→ Problem
Your answer should be every line of the records that contains the word "dimensions".

Start of The data

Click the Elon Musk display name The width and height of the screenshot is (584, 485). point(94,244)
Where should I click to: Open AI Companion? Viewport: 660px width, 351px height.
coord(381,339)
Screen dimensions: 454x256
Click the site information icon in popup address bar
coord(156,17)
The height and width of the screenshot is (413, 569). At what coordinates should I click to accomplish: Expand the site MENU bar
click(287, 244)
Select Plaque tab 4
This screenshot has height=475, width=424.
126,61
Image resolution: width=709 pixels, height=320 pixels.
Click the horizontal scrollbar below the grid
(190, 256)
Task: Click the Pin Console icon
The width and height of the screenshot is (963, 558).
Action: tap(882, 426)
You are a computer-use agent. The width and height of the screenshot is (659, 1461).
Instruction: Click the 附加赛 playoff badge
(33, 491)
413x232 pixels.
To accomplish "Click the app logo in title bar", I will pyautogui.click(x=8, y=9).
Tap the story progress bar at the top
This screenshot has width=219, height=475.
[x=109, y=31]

End of The data
Start of The data

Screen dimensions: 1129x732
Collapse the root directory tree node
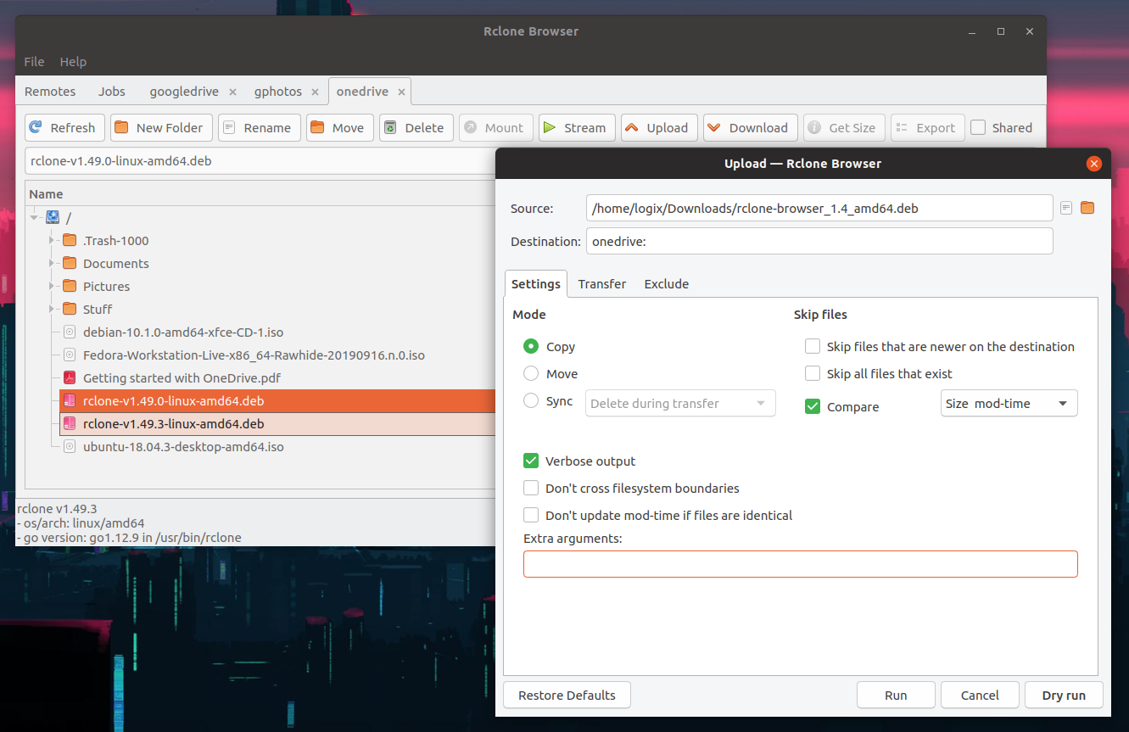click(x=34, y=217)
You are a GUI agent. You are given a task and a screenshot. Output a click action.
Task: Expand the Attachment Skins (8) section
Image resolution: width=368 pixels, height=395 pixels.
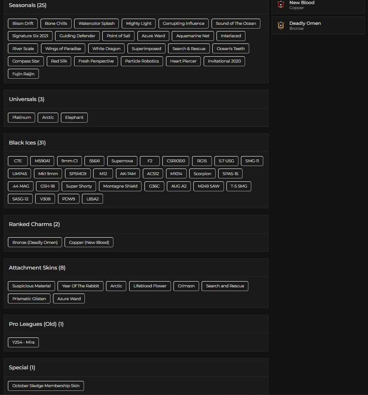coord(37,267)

End of The data

→ Solution to the exercise
Screen dimensions: 454x256
Screen dimensions: 1129x732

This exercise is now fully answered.